I watched the owlets, peering out into the world, one a little braver than its sibling, taking their first tentative steps away from their nest. They didn't know that my camera could meter light, align the horizon, take a series of pictures exposed for an HDR combo, or decide, entirely on its own, which part of the photo to assign exposure priority to. They didn't know that if it couldn't do these things, even just one of them, I'd be on to the next product in a heartbeat - as fast as Amazon Prime could get it to me.
Time moves in one direction. I've said it before, but it seems faster now. The start and stop dates of our Montana seasons seem less defined, blurring together into a whir of months going by at, tipping my hat to my Vermont roots, "a furious clip." I suppose this factors into my decision to step away from the certain life. To venture - this time with better perspective than I had when I wrote novels from a three-room house in Butte - back toward something I can invest more of my heart in.

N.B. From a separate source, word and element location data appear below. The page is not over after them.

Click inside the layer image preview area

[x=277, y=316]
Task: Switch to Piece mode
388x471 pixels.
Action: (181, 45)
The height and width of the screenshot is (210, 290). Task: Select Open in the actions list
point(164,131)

I truly believe I'm seeing Montana's fastest changes, and that factors into my decision, too. I want to get out there and record things the way they are now. They way I see them. Photograph them when there's still some wilderness - a few places I don't sleep quite as well at night because there are a handful of creatures left there that might eat me.
It's going to go away, I believe, and I'll go on the record as saying that now. It will disappear one driveway, one rafter, one mountain lake-view cabin at a time, lost to our unquenchable appetite for more. I don't believe we have, as a species, the capacity to reign ourselves in. Not in sufficient numbers to have significant effects.

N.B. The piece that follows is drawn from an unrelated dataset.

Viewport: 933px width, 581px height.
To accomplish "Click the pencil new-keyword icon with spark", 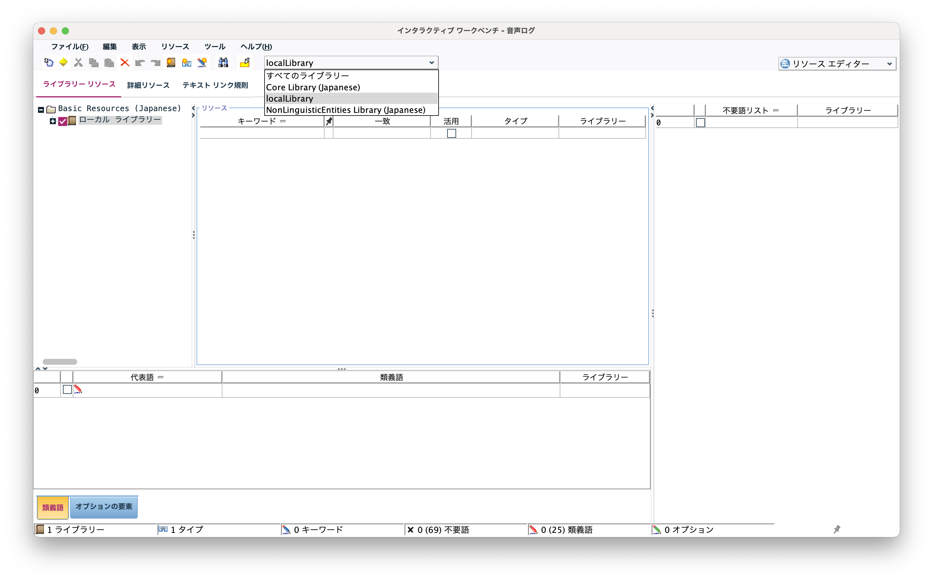I will pyautogui.click(x=202, y=62).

As the great horned owlets transformed from fuzzy balls more beak than feathers into something caught between young and adult, they weren't thinking about any of this. They were eating more, having more difficulty fitting their wings - simultaneously anyway - into their hollow tree, and spending more time in the limbs of an adjacent fir. Their parents would swoop in when I approached, always at least one of them, land nearby, give me a reproachful stare, and then fly a hundred yards away, no longer bound by instinct to protect the helpless. Perhaps they'd seen me enough to form some favorable opinion, or, more likely, were leaving survival up to their young. Nature demands that, I guess.
The owlets fledged one weekend while I was away. Too soon it seemed to me, but that, too, is the way of Nature. It was about the time we officially dropped out of the Paris Climate Accord, leaving 194 other nations to fend for themselves. On the final morning I walked to the nest tree and found the owlets gone, I came across one of the adults, the male, I believe. Smaller than his mate, he was sitting low to the ground and looked tired. I took a few hand-held shots of him then watched him flap into a tree fifty feet away, tuck in close to the trunk, and close his eyes.
"You did well to tolerate my intrusions," I said softly, hoping that somewhere, not far off, his offspring slept after perhaps their first successful hunts.
"Well done," I said. And then I walked away, headlong into a world I don't have a hell of a lot of hope for, one in which my legacy may be little more than photos. Some will be of owls, though they have no idea.